Be careful, though; just because you can look in someone’s closet doesn’t mean that you should.

Tip

The CPAN module Data::Dump::Streamer can do similar magic, except that it also deparses the closure. This is useful in other circumstances. The code:

use Data::Dump::Streamer;
my $hundred_by_nines = make_counter( 0, 100, 9 );
1 while 100 > $hundred_by_nines->( );
Dump( $hundred_by_nines );

produces the result:

my ($end,$start,$step);
$end = 100;
$start = 108;
$step = 9;
$CODE1 = sub {
           return if $start = = $end;
           $start += $step;
                  
         };

Find All Global Variables

Track down global variables so you can replace them.

Perl 5’s roots in Perl 1 show through sometimes. This is especially evident in the fact that variables are global by default and lexical only by declaration. The strict pragma helps, but adding that to a large program that’s only grown over time (in the sense that kudzu grows) can make programs difficult to manage.

One problem of refactoring such a program is that it’s difficult to tell by reading whether a particular variable is global or lexical, especially when any declaration may have come hundreds or thousands of lines earlier. Your friends and co-workers may claim that you can’t run a program to analyze your program and find these global variables, but you can!

The Hack

Perl 5 has several core modules in the B::* namespace referred to as the backend compiler collection. These modules let you work with the internal form of a program as Perl has compiled and is running it. To see a representation of a program as Perl sees it, use the B::Concise module. Here’s a short program that uses both lexical and global variables:

use vars qw( $frog $toad );

sub wear_bunny_costume
{
    my $bunny = shift;
    $frog     = $bunny;
    print "\$bunny is $bunny\n\$frog is $frog\n\$toad is $toad";
}

$frog and $toad are global variables.[9] $bunny is a lexical variable. Unless you notice the my or use vars lines, it’s not obvious to the reader which is which. Perl knows, though:

$ perl -MO=Concise,wear_bunny_costume friendly_animals.pl
examples/friendly_animals.pl syntax OK
main::wear_bunny_costume:
n  <1> leavesub[1 ref] K/REFC,1 ->(end)
-     <@> lineseq KP ->n
1        <;> nextstate(main 35 friendly_animals.pl:5) v ->2
6        <2> sassign vKS/2 ->7
4           <1> shift sK/1 ->5
3              <1> rv2av[t2] sKRM/1 ->4
2                 <$> gv(*_) s ->3
5           <0> padsv[$bunny:35,36] sRM*/LVINTRO -6
7        <;> nextstate(main 36 friendly_animals.pl:6) v ->8
a        <2> sassign vKS/2 ->b
8           <0> padsv[$bunny:35,36] s ->9
-           <1> ex-rv2sv sKRM*/1 ->a
9              <$> gvsv(*frog) s -a
b        <;> nextstate(main 36 friendly_animals.pl:7) v ->c
m        <@> print sK ->n
c           <0> pushmark s ->d
-           <1> ex-stringify sK/1 ->m
-              <0> ex-pushmark s ->d
l              <2> concat[t6] sKS/2 ->m
j                 <2> concat[t5] sKS/2 ->k
h                    <2> concat[t4] sKS/2 ->i
f                       <2> concat[t3] sK/2 ->g
d                          <$> const(PV "$bunny is ") s ->e
e                          <0> padsv[$bunny:35,36] s -f
g                       <$> const(PV "\n$frog is ") s ->h
-                    <1> ex-rv2sv sK/1 ->j
i                       <$> gvsv(*frog) s -j
k                 <$> const(PV "\n") s ->l

That’s a lot of potentially confusing output, but it’s reasonably straightforward. This is a textual representation of the optree representing the wear_bunny_costume( ) subroutine. The emboldened lines represent variable accesses. As you can see, there are two different opcodes used to fetch values from a variable. padsv fetches the value of a named lexical from a lexical pad, while gvsv fetches the value of a scalar from a typeglob.

----

#### Direction:
Answer each question from the Perl excerpt above.
(a) Which CPAN module can also deparse the closure?
(b) Which module shows a representation of a program as Perl sees it?
(c) Which opcode fetches the value of a scalar from a typeglob?

#### Collected data:
----

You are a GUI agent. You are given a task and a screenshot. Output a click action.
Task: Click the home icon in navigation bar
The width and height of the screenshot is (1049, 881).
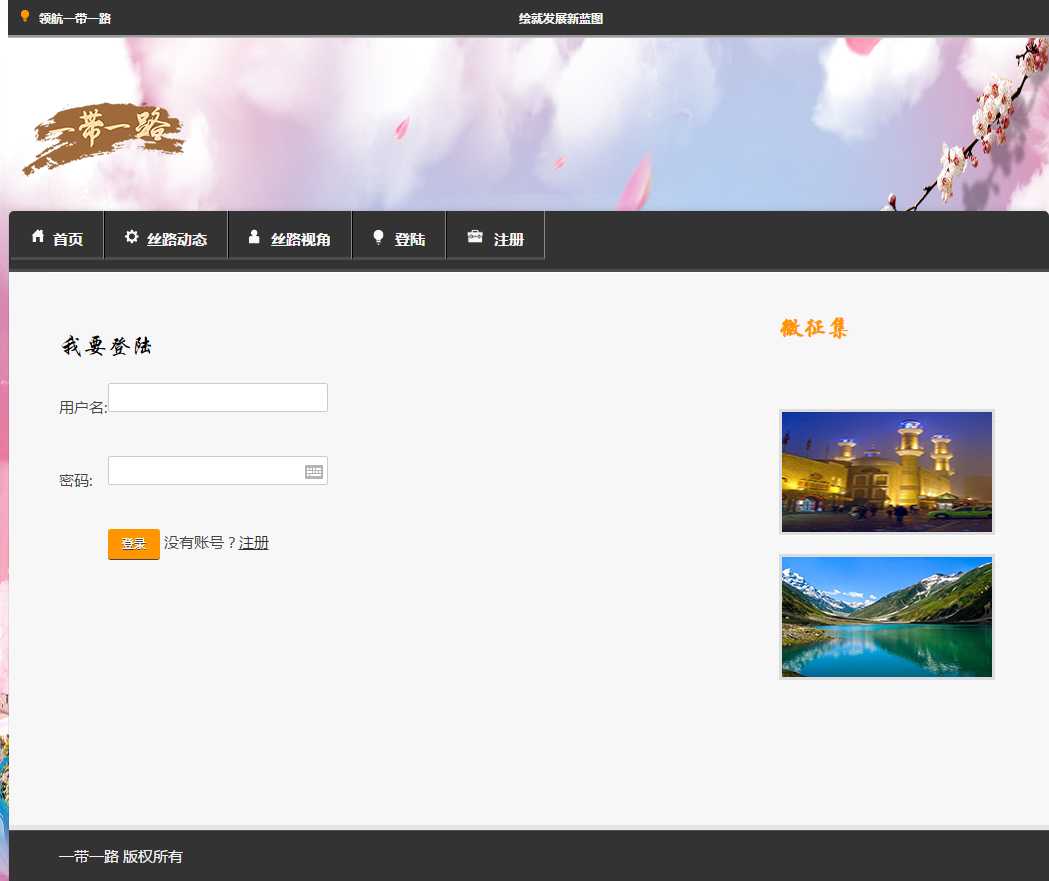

----

#### Written solution:
(a) Data::Dump::Streamer
(b) B::Concise
(c) gvsv